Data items

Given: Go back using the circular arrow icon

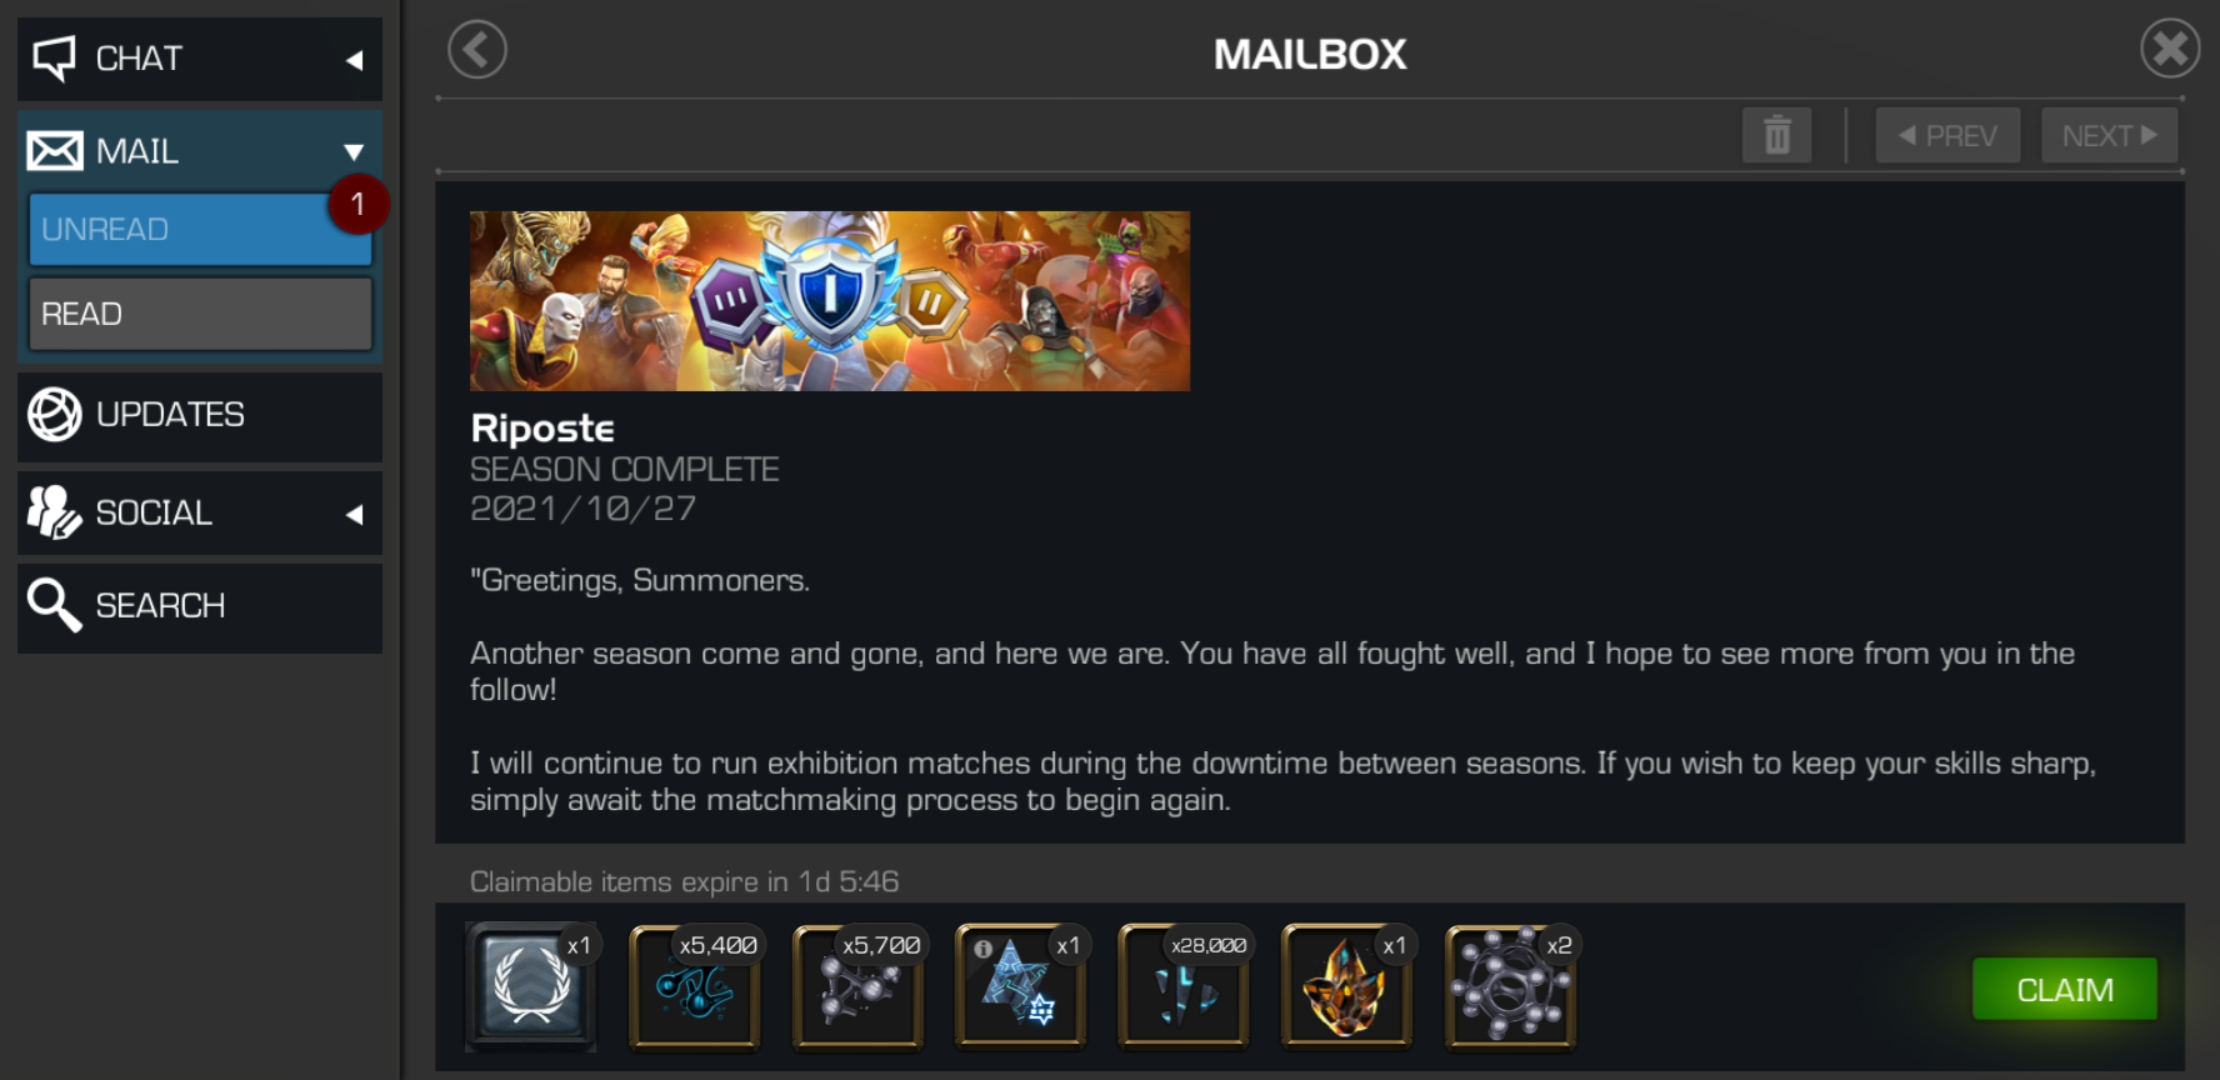Looking at the screenshot, I should tap(477, 50).
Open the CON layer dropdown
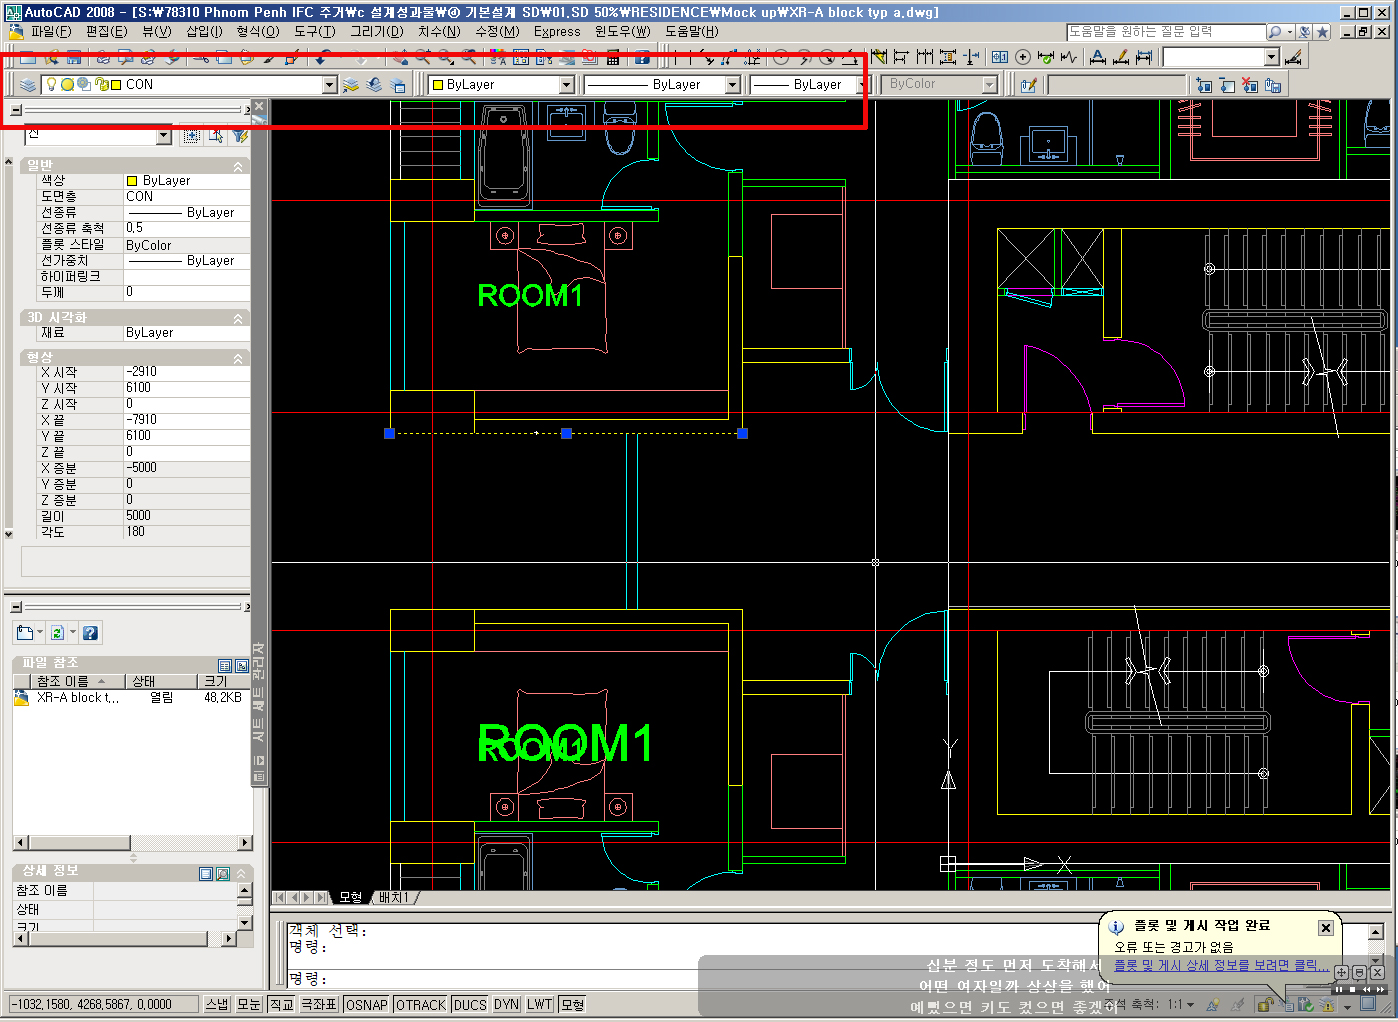The image size is (1398, 1022). click(329, 85)
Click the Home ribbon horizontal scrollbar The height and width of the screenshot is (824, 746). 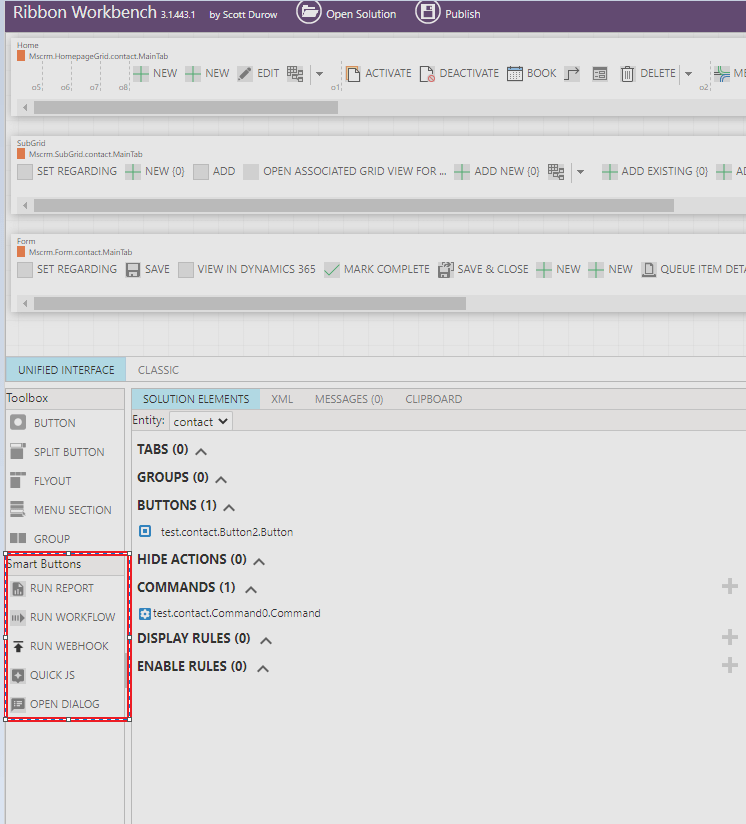[185, 107]
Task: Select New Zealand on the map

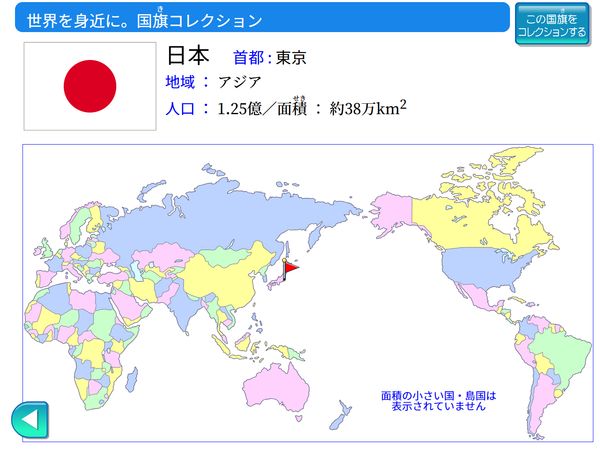Action: click(x=343, y=412)
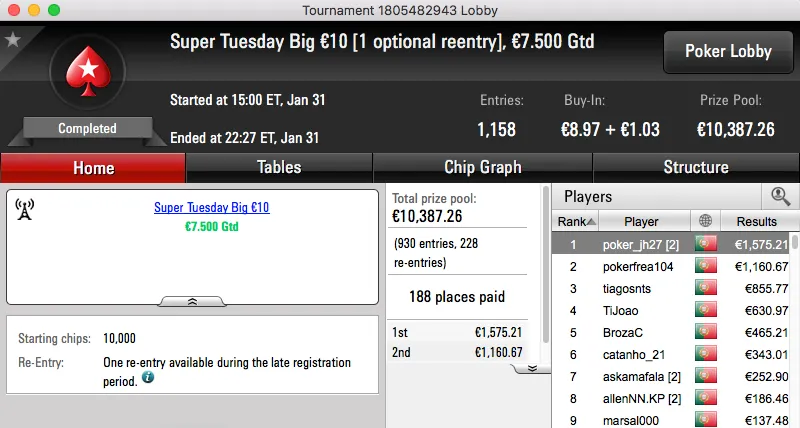800x428 pixels.
Task: Click the favorite star icon
Action: [x=13, y=40]
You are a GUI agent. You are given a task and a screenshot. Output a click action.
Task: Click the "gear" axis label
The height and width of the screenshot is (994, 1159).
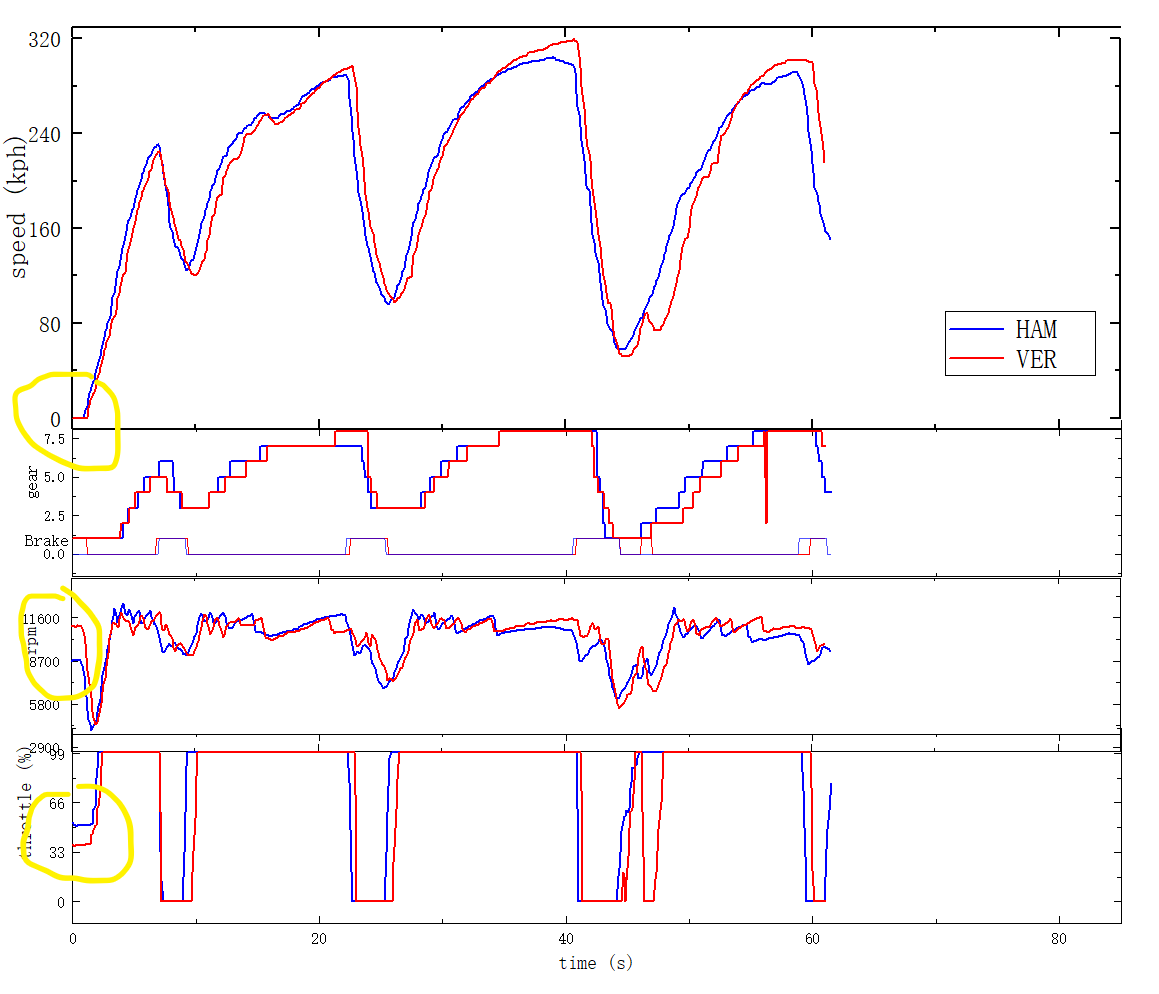click(34, 483)
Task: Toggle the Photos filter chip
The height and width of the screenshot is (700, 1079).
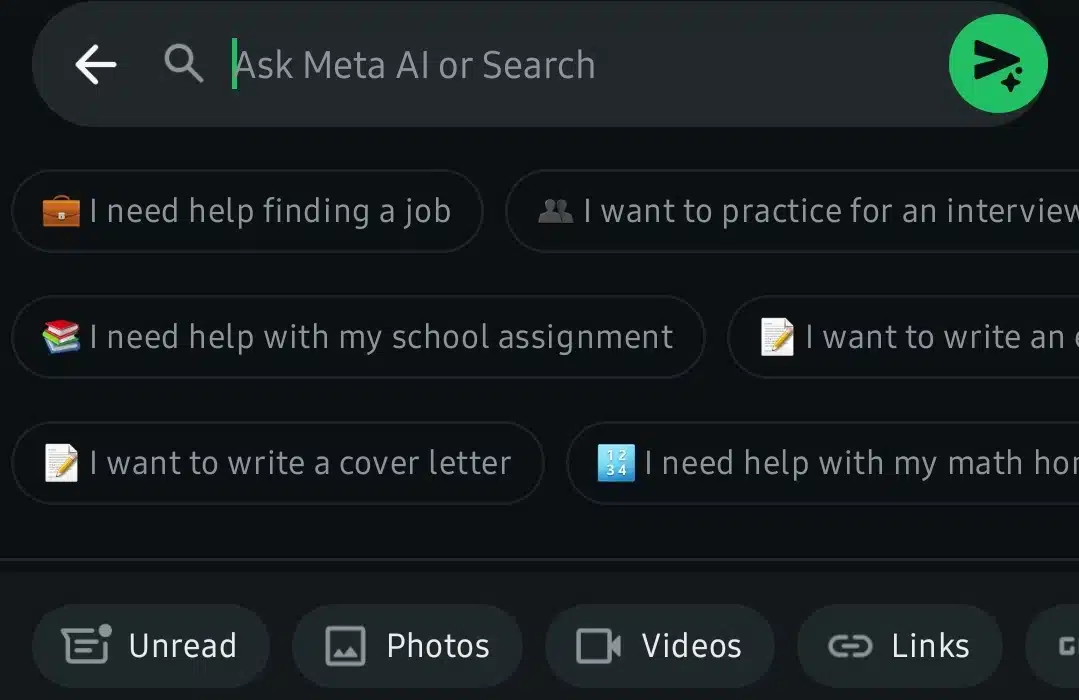Action: tap(407, 646)
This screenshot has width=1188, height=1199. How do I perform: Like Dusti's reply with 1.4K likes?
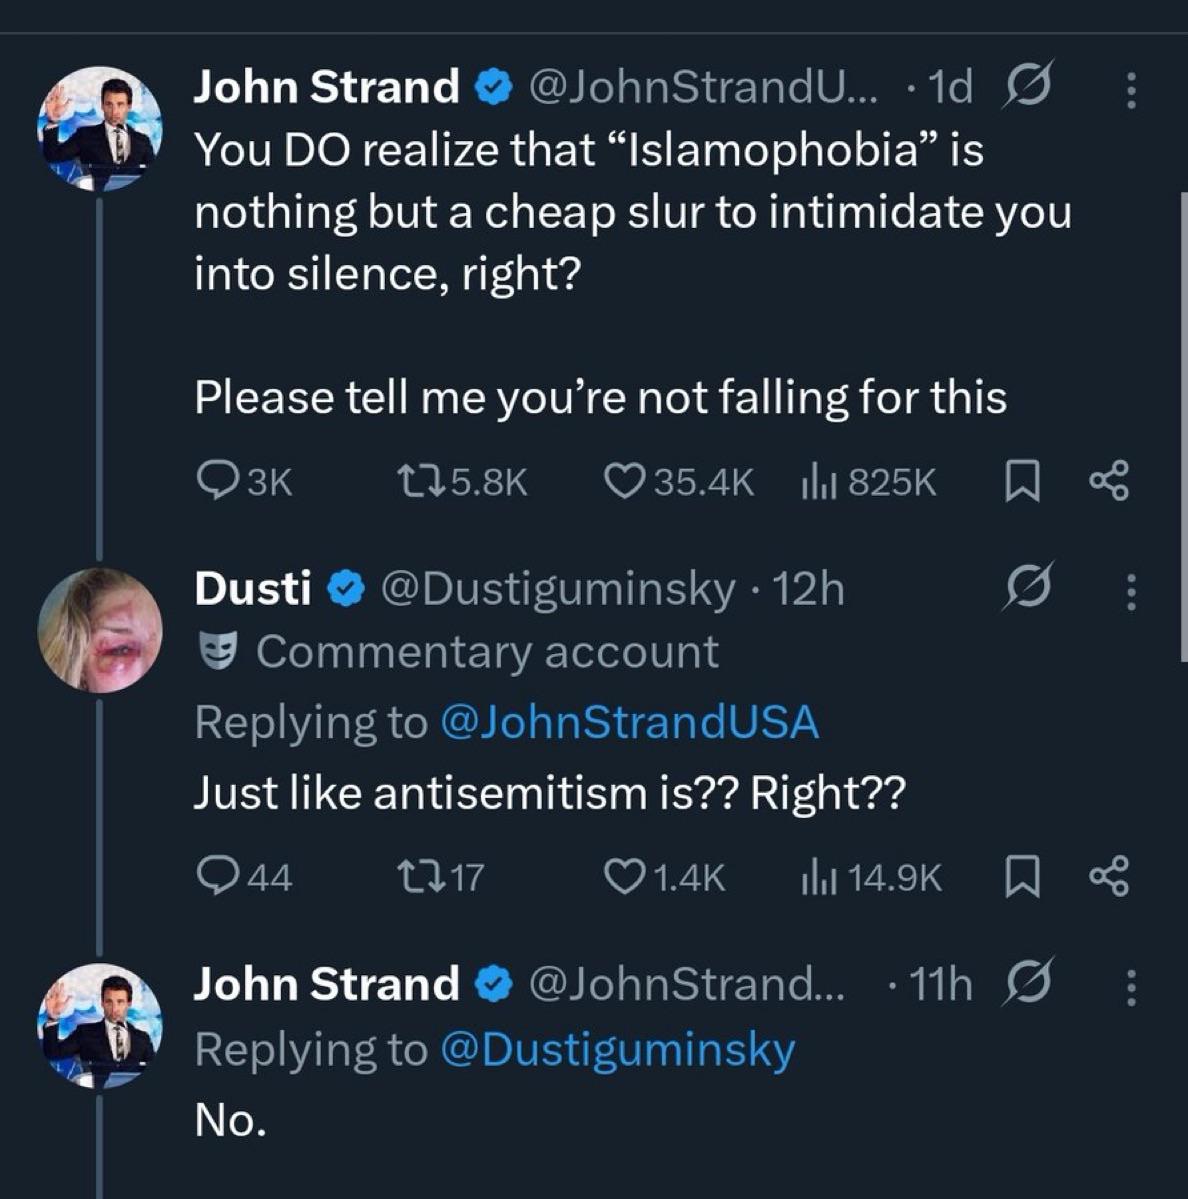(x=664, y=876)
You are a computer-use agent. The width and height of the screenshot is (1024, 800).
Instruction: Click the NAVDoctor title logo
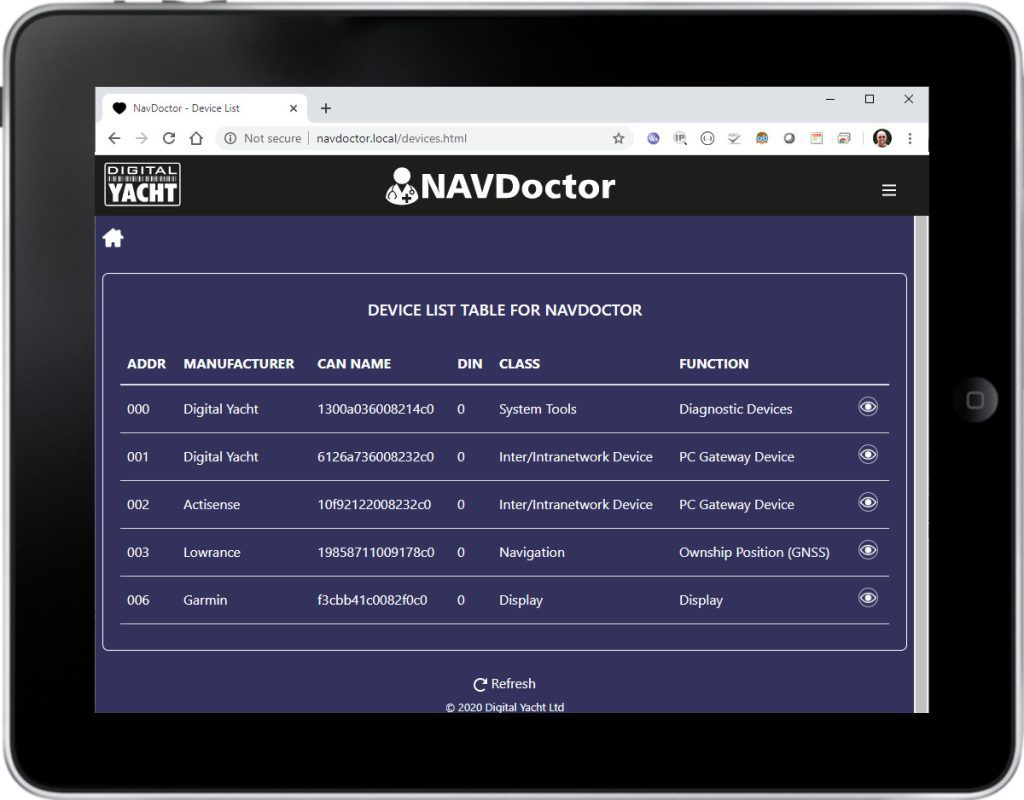(x=500, y=186)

Instructions for the task >> The lines from the one holding "Task: Select New Zealand on the map" through the end of the entries are to be transcribed exactly, both ends included, with the pictures left out.

Response below >>
Task: Select New Zealand on the map

Action: click(x=343, y=412)
800x428 pixels.
Task: Click the favorite star icon
Action: [x=13, y=40]
You are a GUI agent. You are given a task and a screenshot. Output a click action.
Task: Click the "gear" axis label
The height and width of the screenshot is (994, 1159).
click(34, 483)
Task: Toggle the Photos filter chip
The height and width of the screenshot is (700, 1079).
Action: tap(407, 646)
This screenshot has width=1188, height=1199. How do I perform: Like Dusti's reply with 1.4K likes?
(x=664, y=876)
You are a computer-use agent. The width and height of the screenshot is (1024, 800).
Instruction: Click the NAVDoctor title logo
(x=500, y=186)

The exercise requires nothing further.